*EXERCISE PROMPT*. Copy out the entries below, substituting "Which point should I click to" for "Where should I click to" and leaving everything else unchanged.
>> BEGIN RAW DATA
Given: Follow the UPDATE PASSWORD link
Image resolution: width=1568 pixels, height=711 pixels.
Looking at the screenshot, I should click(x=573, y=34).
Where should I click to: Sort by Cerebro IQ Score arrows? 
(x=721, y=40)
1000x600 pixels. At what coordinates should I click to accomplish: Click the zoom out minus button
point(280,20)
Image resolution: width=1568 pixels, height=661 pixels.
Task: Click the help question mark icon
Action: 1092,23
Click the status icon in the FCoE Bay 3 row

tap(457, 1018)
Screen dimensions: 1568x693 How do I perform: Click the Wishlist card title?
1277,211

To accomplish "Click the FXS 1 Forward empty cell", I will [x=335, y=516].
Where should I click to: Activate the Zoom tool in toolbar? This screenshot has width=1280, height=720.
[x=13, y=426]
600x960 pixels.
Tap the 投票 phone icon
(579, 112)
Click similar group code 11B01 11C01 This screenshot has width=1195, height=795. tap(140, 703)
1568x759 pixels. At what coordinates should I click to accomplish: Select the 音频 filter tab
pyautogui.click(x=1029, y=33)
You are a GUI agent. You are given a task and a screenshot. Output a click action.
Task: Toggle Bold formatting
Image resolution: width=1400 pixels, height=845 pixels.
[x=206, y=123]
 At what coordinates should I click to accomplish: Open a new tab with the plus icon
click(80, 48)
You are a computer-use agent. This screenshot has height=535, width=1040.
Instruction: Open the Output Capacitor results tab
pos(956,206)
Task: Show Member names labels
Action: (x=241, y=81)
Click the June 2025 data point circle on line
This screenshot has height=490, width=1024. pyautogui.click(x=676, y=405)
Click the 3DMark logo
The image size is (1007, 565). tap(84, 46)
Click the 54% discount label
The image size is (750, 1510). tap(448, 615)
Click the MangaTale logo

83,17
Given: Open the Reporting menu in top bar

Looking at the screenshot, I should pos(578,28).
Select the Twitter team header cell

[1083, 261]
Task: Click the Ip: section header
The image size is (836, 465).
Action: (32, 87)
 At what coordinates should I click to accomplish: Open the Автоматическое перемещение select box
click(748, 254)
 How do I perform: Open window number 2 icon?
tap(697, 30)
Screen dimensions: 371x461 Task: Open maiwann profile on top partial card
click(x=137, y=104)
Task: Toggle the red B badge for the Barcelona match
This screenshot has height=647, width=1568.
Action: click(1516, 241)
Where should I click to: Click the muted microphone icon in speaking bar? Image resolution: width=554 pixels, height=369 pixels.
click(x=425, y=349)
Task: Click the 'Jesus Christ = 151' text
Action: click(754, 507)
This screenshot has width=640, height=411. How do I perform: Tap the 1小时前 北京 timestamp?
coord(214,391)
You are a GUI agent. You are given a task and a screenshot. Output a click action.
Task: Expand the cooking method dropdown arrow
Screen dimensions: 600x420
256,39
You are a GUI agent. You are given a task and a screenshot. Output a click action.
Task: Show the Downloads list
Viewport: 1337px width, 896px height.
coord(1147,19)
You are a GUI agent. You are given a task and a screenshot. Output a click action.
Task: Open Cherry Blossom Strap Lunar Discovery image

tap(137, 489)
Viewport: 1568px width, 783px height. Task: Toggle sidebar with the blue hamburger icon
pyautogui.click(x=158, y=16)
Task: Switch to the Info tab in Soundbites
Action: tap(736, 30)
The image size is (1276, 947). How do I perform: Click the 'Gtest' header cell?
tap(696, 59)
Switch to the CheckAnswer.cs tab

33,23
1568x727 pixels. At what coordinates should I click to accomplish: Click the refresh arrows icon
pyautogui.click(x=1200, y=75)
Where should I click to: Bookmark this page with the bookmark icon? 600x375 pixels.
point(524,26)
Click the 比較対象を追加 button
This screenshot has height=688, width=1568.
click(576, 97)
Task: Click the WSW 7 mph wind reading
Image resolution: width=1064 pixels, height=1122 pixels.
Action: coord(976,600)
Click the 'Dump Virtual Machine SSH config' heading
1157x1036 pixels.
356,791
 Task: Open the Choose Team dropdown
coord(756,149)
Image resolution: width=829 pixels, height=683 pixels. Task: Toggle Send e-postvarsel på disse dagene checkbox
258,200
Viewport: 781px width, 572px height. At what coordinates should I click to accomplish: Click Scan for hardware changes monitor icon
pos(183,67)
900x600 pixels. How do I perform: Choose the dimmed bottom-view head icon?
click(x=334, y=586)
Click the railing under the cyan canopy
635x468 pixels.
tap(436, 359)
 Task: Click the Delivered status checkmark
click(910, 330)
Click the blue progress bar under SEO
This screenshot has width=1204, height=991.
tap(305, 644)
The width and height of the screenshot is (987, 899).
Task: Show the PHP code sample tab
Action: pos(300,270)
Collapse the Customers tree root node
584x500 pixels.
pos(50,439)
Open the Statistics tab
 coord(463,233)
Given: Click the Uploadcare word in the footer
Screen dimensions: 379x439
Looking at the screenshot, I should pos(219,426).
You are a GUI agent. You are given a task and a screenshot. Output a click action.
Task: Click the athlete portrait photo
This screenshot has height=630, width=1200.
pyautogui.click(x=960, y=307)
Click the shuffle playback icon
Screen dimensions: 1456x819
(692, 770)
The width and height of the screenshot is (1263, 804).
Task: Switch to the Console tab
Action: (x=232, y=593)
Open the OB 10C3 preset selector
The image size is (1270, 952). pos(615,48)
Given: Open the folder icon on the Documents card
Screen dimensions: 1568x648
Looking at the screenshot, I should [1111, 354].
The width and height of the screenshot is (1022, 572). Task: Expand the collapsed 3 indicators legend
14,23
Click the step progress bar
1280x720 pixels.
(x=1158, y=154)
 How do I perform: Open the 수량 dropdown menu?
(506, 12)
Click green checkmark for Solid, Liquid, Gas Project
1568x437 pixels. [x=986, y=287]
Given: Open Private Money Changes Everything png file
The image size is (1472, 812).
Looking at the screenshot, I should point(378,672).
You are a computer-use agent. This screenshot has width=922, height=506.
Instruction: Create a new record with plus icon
>> END RAW DATA
*EXPECTED ANSWER*.
Given: Follow the UPDATE PASSWORD link
Image resolution: width=1568 pixels, height=711 pixels.
Looking at the screenshot, I should click(x=573, y=34).
Which point should I click to: Sort by Cerebro IQ Score arrows? 
(x=721, y=40)
1000x600 pixels. At what coordinates should I click to accomplish: Click the zoom out minus button
point(280,20)
Image resolution: width=1568 pixels, height=661 pixels.
Task: Click the help question mark icon
Action: 1092,23
Click the status icon in the FCoE Bay 3 row

tap(457, 1018)
Screen dimensions: 1568x693 How do I perform: Click the Wishlist card title?
1277,211

To accomplish "Click the FXS 1 Forward empty cell", I will [x=335, y=516].
Which point should I click to: Activate the Zoom tool in toolbar? This screenshot has width=1280, height=720.
[x=13, y=426]
600x960 pixels.
Tap the 投票 phone icon
(579, 112)
Click similar group code 11B01 11C01 This screenshot has width=1195, height=795. tap(140, 703)
1568x759 pixels. At what coordinates should I click to accomplish: Select the 音频 filter tab
pyautogui.click(x=1029, y=33)
You are a GUI agent. You are given a task and a screenshot. Output a click action.
Task: Toggle Bold formatting
Image resolution: width=1400 pixels, height=845 pixels.
[x=206, y=123]
 At what coordinates should I click to accomplish: Open a new tab with the plus icon
click(80, 48)
You are a computer-use agent. This screenshot has height=535, width=1040.
Instruction: Open the Output Capacitor results tab
pos(956,206)
Task: Show Member names labels
Action: (x=241, y=81)
Click the June 2025 data point circle on line
This screenshot has height=490, width=1024. pyautogui.click(x=676, y=405)
Click the 3DMark logo
The image size is (1007, 565). tap(84, 46)
Click the 54% discount label
The image size is (750, 1510). tap(448, 615)
Click the MangaTale logo

83,17
Given: Open the Reporting menu in top bar

Looking at the screenshot, I should pos(578,28).
Select the Twitter team header cell

[1083, 261]
Task: Click the Ip: section header
The image size is (836, 465).
Action: (32, 87)
 At what coordinates should I click to accomplish: Open the Автоматическое перемещение select box
click(748, 254)
 How do I perform: Open window number 2 icon?
tap(697, 30)
Screen dimensions: 371x461 Task: Open maiwann profile on top partial card
click(x=137, y=104)
Task: Toggle the red B badge for the Barcelona match
This screenshot has height=647, width=1568.
Action: click(1516, 241)
Which point should I click to: Click the muted microphone icon in speaking bar? Image resolution: width=554 pixels, height=369 pixels.
click(x=425, y=349)
Task: Click the 'Jesus Christ = 151' text
Action: click(754, 507)
This screenshot has width=640, height=411. How do I perform: Tap the 1小时前 北京 timestamp?
coord(214,391)
You are a GUI agent. You are given a task and a screenshot. Output a click action.
Task: Expand the cooking method dropdown arrow
Screen dimensions: 600x420
256,39
You are a GUI agent. You are given a task and a screenshot. Output a click action.
Task: Show the Downloads list
Viewport: 1337px width, 896px height.
coord(1147,19)
You are a GUI agent. You are given a task and a screenshot. Output a click action.
Task: Open Cherry Blossom Strap Lunar Discovery image

tap(137, 489)
Viewport: 1568px width, 783px height. Task: Toggle sidebar with the blue hamburger icon
pyautogui.click(x=158, y=16)
Task: Switch to the Info tab in Soundbites
Action: tap(736, 30)
The image size is (1276, 947). How do I perform: Click the 'Gtest' header cell?
tap(696, 59)
Switch to the CheckAnswer.cs tab

33,23
1568x727 pixels. At what coordinates should I click to accomplish: Click the refresh arrows icon
pyautogui.click(x=1200, y=75)
Which point should I click to: Bookmark this page with the bookmark icon? 600x375 pixels.
point(524,26)
Click the 比較対象を追加 button
This screenshot has height=688, width=1568.
click(576, 97)
Task: Click the WSW 7 mph wind reading
Image resolution: width=1064 pixels, height=1122 pixels.
Action: coord(976,600)
Click the 'Dump Virtual Machine SSH config' heading
1157x1036 pixels.
356,791
 Task: Open the Choose Team dropdown
coord(756,149)
Image resolution: width=829 pixels, height=683 pixels. Task: Toggle Send e-postvarsel på disse dagene checkbox
258,200
Viewport: 781px width, 572px height. At what coordinates should I click to accomplish: Click Scan for hardware changes monitor icon
pos(183,67)
900x600 pixels. How do I perform: Choose the dimmed bottom-view head icon?
click(x=334, y=586)
Click the railing under the cyan canopy
635x468 pixels.
tap(436, 359)
 Task: Click the Delivered status checkmark
click(910, 330)
Click the blue progress bar under SEO
This screenshot has width=1204, height=991.
tap(305, 644)
The width and height of the screenshot is (987, 899).
Task: Show the PHP code sample tab
Action: pos(300,270)
Collapse the Customers tree root node
584x500 pixels.
pos(50,439)
Open the Statistics tab
 coord(463,233)
Given: Click the Uploadcare word in the footer
Screen dimensions: 379x439
Looking at the screenshot, I should pos(219,426).
You are a GUI agent. You are given a task and a screenshot. Output a click action.
Task: Click the athlete portrait photo
This screenshot has height=630, width=1200.
pyautogui.click(x=960, y=307)
Click the shuffle playback icon
Screen dimensions: 1456x819
(692, 770)
The width and height of the screenshot is (1263, 804).
Task: Switch to the Console tab
Action: (x=232, y=593)
Open the OB 10C3 preset selector
The image size is (1270, 952). pos(615,48)
Given: Open the folder icon on the Documents card
Screen dimensions: 1568x648
Looking at the screenshot, I should [1111, 354].
The width and height of the screenshot is (1022, 572). Task: Expand the collapsed 3 indicators legend
14,23
Click the step progress bar
1280x720 pixels.
(x=1158, y=154)
 How do I perform: Open the 수량 dropdown menu?
(506, 12)
Click green checkmark for Solid, Liquid, Gas Project
1568x437 pixels. [x=986, y=287]
Given: Open Private Money Changes Everything png file
The image size is (1472, 812).
Looking at the screenshot, I should point(378,672).
You are a computer-use agent. This screenshot has width=922, height=506.
Instruction: Create a new record with plus icon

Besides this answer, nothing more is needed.